Fig. 3. AVG-233 target site mapping through photoaffinity labeling.

(A) Chemical structures of the AVG-233 analogs synthesized. Photoactivatable groups are highlighted in colored boxes. (B) Dose-response curves of the AVG-233 photoreactive analogs and standard AVG-233 against recRSV-fireSMASh. Symbols represent independent repeats (n = 3). Four-parameter variable slope regression modeling. (C) RSV L-P peptides in close proximity of bound AVG-233, identified through photoaffinity labeling and LC-MS/MS analysis. Specific residue(s) engaged (cross-link localization) and confidence [peptide-spectrum matches (PSM) score] are shown. (D) Schematic representation of the three sets of peptides identified through each photoactivatable AVG-233 analog. (E) Cartoon representation of a structural model of the RSV P-L complex in the putative pre-initiation state, based on RSV P-L reconstruction (PDB 6PZK) with residues (1461–2165) modeled after VSV P-L (PDB 6U1X).

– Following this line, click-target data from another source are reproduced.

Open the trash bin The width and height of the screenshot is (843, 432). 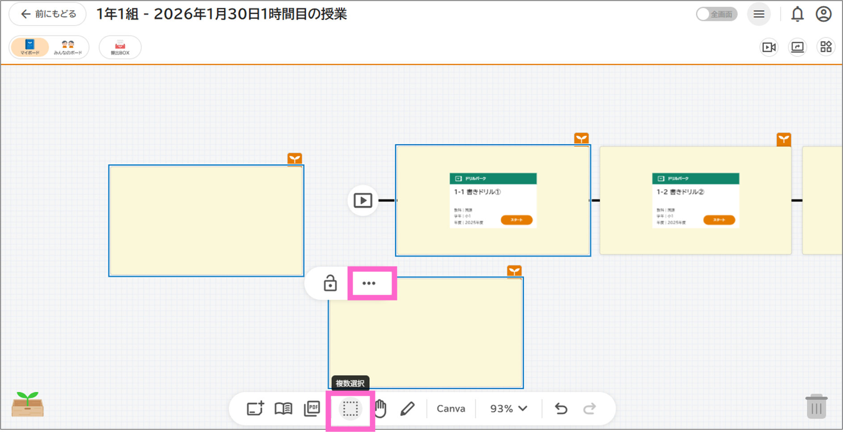tap(816, 407)
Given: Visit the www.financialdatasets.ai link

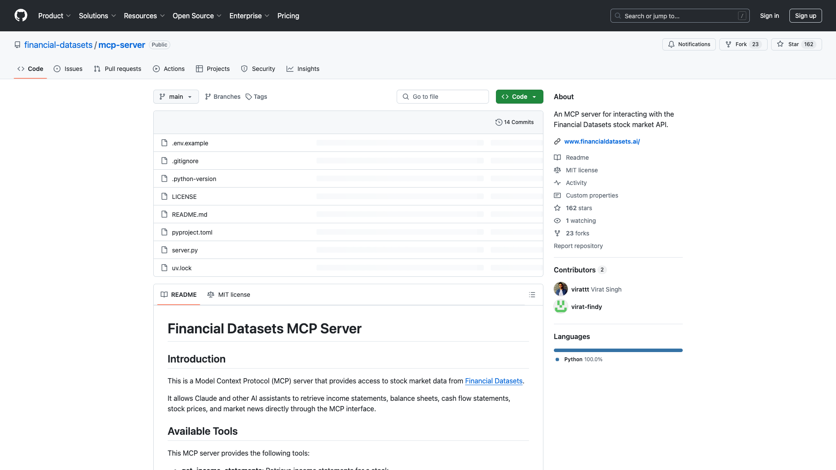Looking at the screenshot, I should tap(602, 141).
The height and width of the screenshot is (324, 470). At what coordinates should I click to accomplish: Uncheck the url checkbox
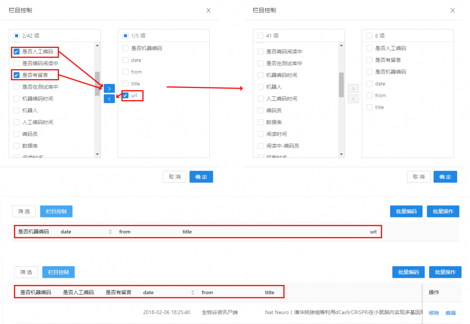click(x=125, y=95)
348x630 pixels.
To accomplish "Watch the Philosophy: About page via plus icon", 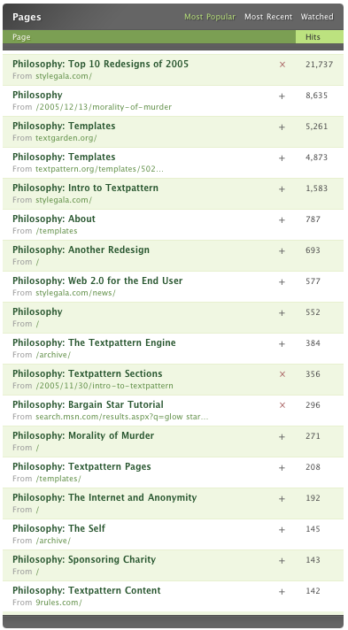I will (x=282, y=219).
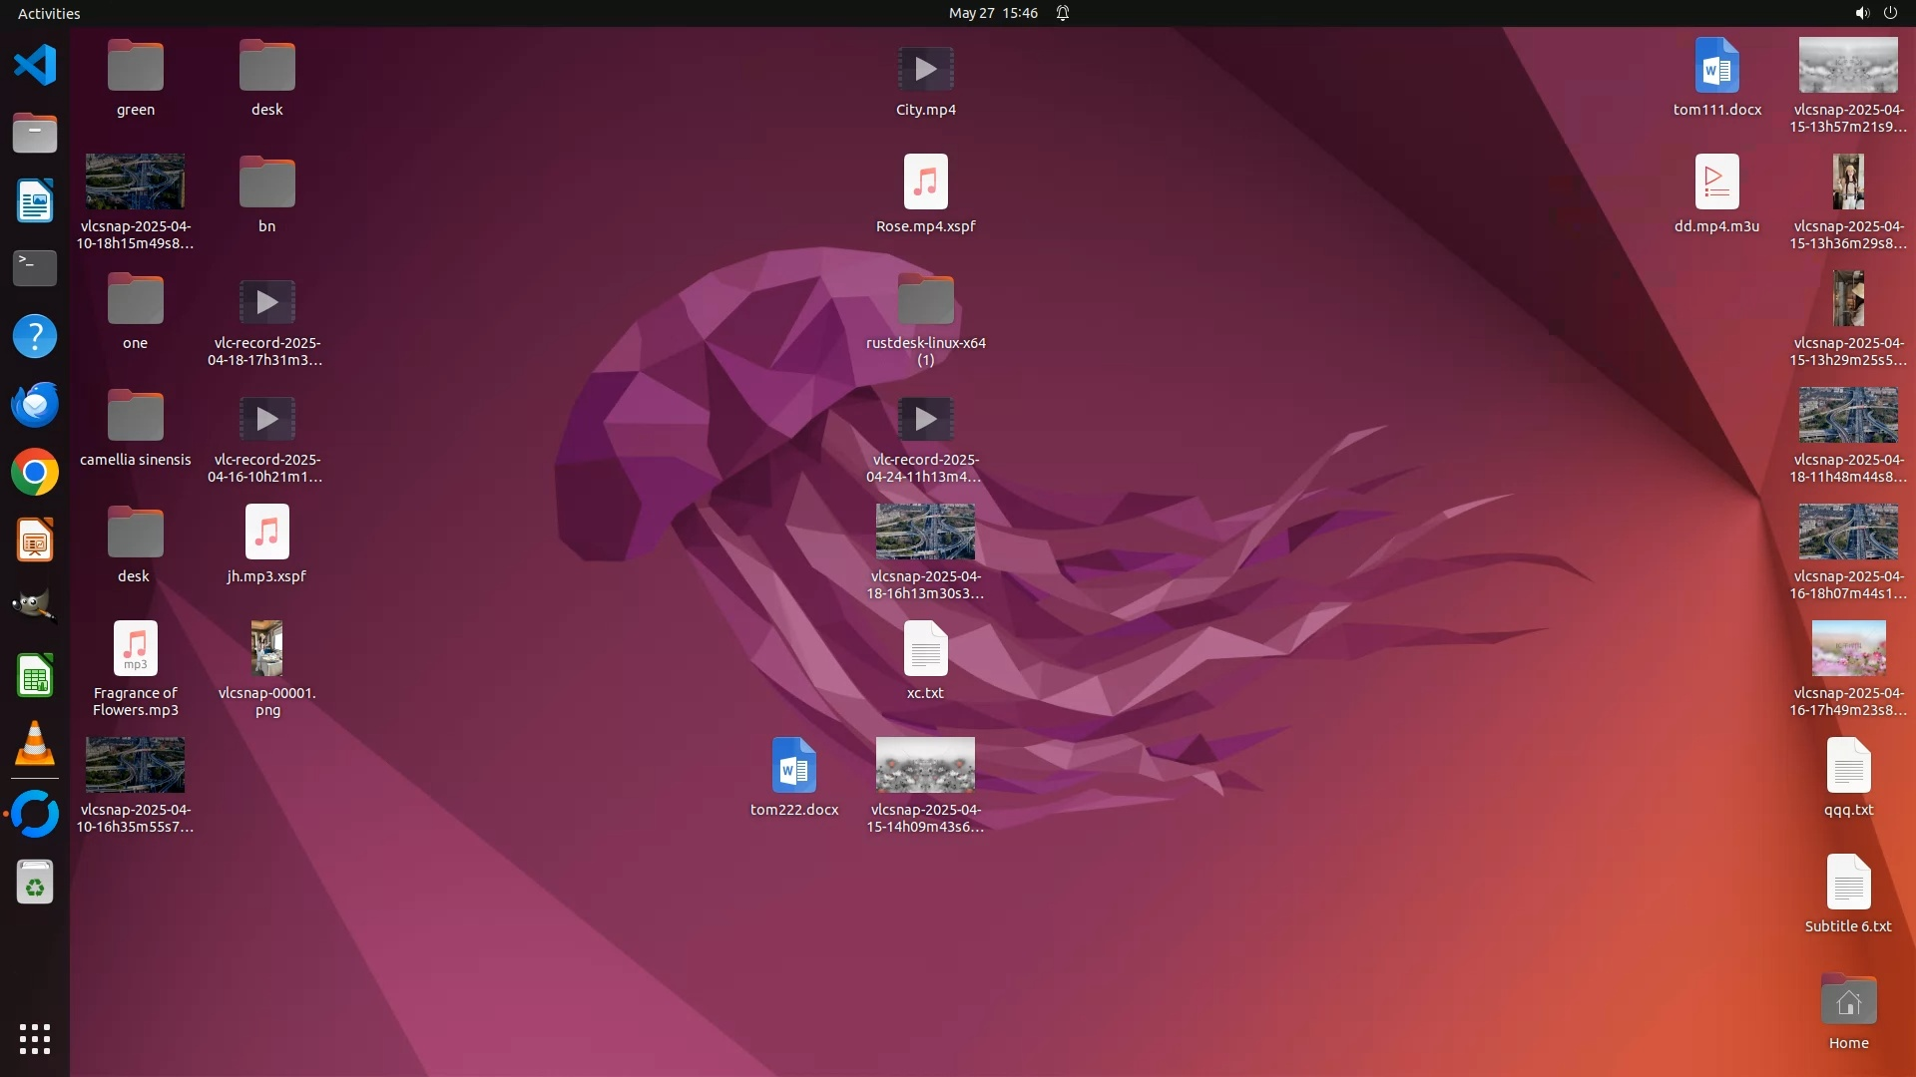
Task: Launch the Terminal from the dock
Action: pos(35,268)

Color coding as in Fig. 1. Photocrosslinking target peptides from (C) and resistance mutations from Fig. 1 are highlighted. (F) Molecular docking of AVG-233 into proximity of photocrosslinking targets and resistance sites L1502 and H1632. Residues involved in RNA synthesis (H1338 and R1339) and the putative priming loop are highlighted. (G) Predicted priming loop positions in postulated polymerase initiation and elongation conformations. Labeled are residues identified through photocrosslinking and the adjacent, predicted priming loop pivot residue G1264.